En novembre 2013, le ministère de l'Éducation a demandé à l'établissement de cesser ses activités scolaires et de fournir la liste de ses élèves à la CSMB pour qu'ils puissent poursuivre leur scolarité dans le réseau.

Selon des documents, l'établissement s'est renseigné auprès du ministère de l'Éducation sur la marche à suivre pour récupérer son permis. Mais l'Académie Beth Esther doit encore franchir plusieurs étapes avant d'y arriver.

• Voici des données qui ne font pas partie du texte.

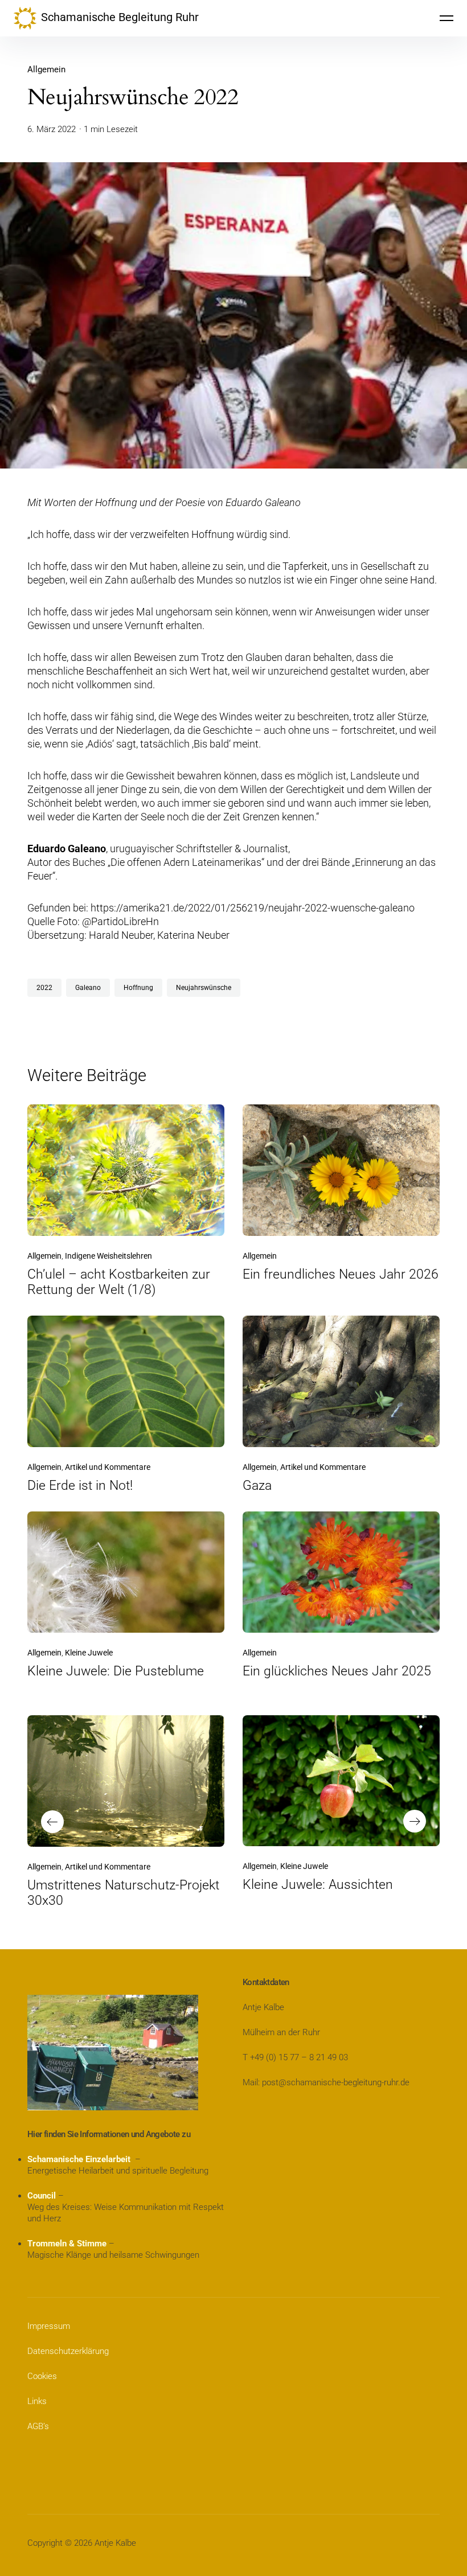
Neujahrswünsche (203, 988)
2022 (44, 988)
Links (37, 2401)
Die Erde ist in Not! (80, 1485)
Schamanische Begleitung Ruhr (120, 17)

«Outre le fait qu'il devra démontrer qu'il a corrigé les lacunes ayant mené au non-renouvellement de son permis, l'établissement ne pourrait, au meilleur des cas, obtenir l'autorisation d'offrir des services éducatifs qu'à compter de l'année scolaire 2015-2016. Le problème de fréquentation scolaire demeure donc entier pour les années scolaires 2013-2014 et 2014-2015», écrit le directeur par intérim de l'enseignement privé au ministère de l'Éducation, Ugo-Mercier Gouin, dans une lettre datée du 27 février.

L'avocat de l'Académie Beth Esther, Sébastien Dorion, n'a pas voulu commenter en détail le dossier.

- Avec la collaboration de Serge Laplante 

Ce que dit la Loi sur l'instruction publique

Tout enfant résidant au Québec âgé de 6 à 16 ans doit fréquenter une école publique, ou encore une école privée titulaire d'un permis délivré en vertu de la Loi sur l'enseignement privé, à moins d'en avoir été exempté par la commission scolaire pour des raisons prévues dans la loi. Les parents doivent prendre les moyens nécessaires pour que leur enfant remplisse son obligation de fréquentation scolaire.